**Direction:**
Swap "tab" for "panel" in the records from the line with "Open the Menús tab" up to and including the line with "218x175 pixels.", and give only those lines back with nothing else changed. Leave the pictures out.

**Provided records:**

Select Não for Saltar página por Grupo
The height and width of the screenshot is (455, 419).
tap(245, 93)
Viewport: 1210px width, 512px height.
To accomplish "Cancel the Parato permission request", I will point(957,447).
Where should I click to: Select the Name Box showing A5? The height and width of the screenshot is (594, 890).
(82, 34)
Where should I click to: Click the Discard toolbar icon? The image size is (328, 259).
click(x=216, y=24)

...

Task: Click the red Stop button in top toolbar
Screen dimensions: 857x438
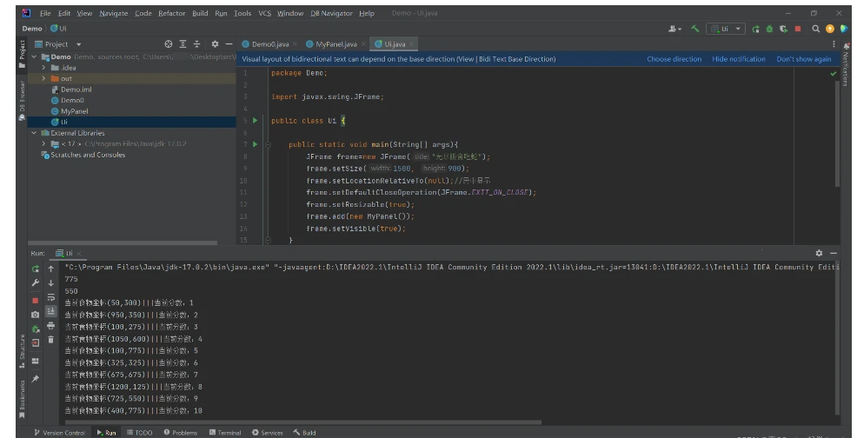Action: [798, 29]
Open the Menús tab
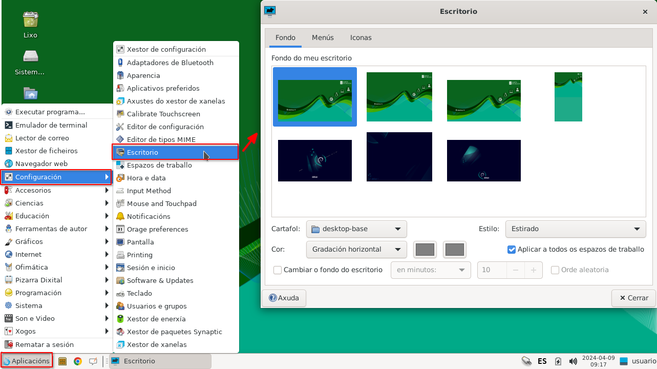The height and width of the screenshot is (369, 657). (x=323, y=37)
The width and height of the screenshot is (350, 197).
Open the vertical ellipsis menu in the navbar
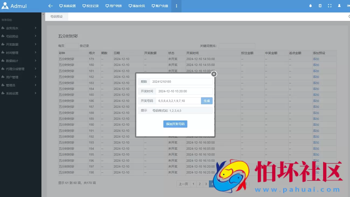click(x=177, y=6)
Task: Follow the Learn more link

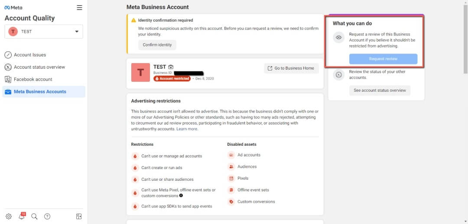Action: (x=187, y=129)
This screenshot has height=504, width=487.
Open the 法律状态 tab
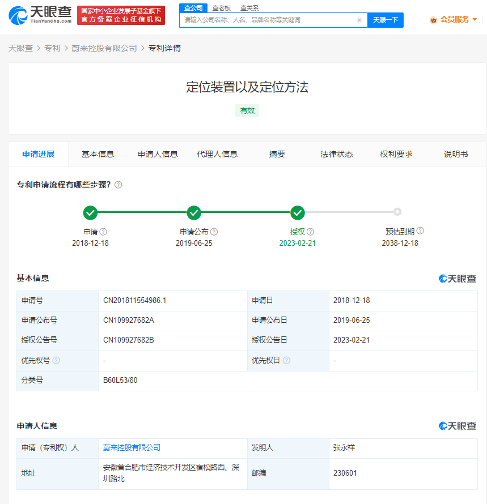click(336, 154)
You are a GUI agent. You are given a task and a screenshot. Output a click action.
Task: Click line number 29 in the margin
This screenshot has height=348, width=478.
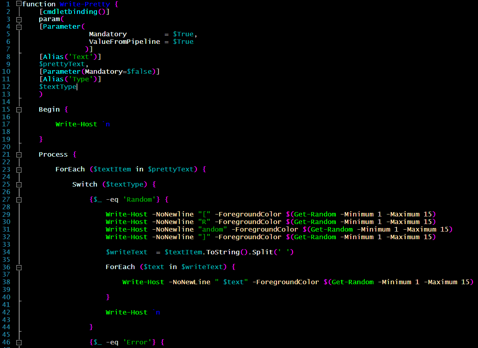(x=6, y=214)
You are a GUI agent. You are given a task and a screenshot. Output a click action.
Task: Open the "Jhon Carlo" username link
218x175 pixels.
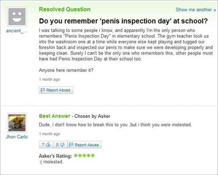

**Solution for this exercise:**
Open the Menús panel
The height and width of the screenshot is (369, 657). (x=323, y=37)
The width and height of the screenshot is (350, 197).
Open the vertical ellipsis menu in the navbar
click(x=177, y=6)
Task: Follow the Learn more link

Action: (x=187, y=129)
This screenshot has height=504, width=487.
Open the 法律状态 panel
click(336, 154)
You are a GUI agent. You are given a task and a screenshot. Output a click action.
Task: Click line number 29 in the margin
This screenshot has height=348, width=478.
(x=6, y=214)
You are a GUI agent. You are given a task and a screenshot. Output a click action.
Task: Open the "Jhon Carlo" username link
218x175 pixels.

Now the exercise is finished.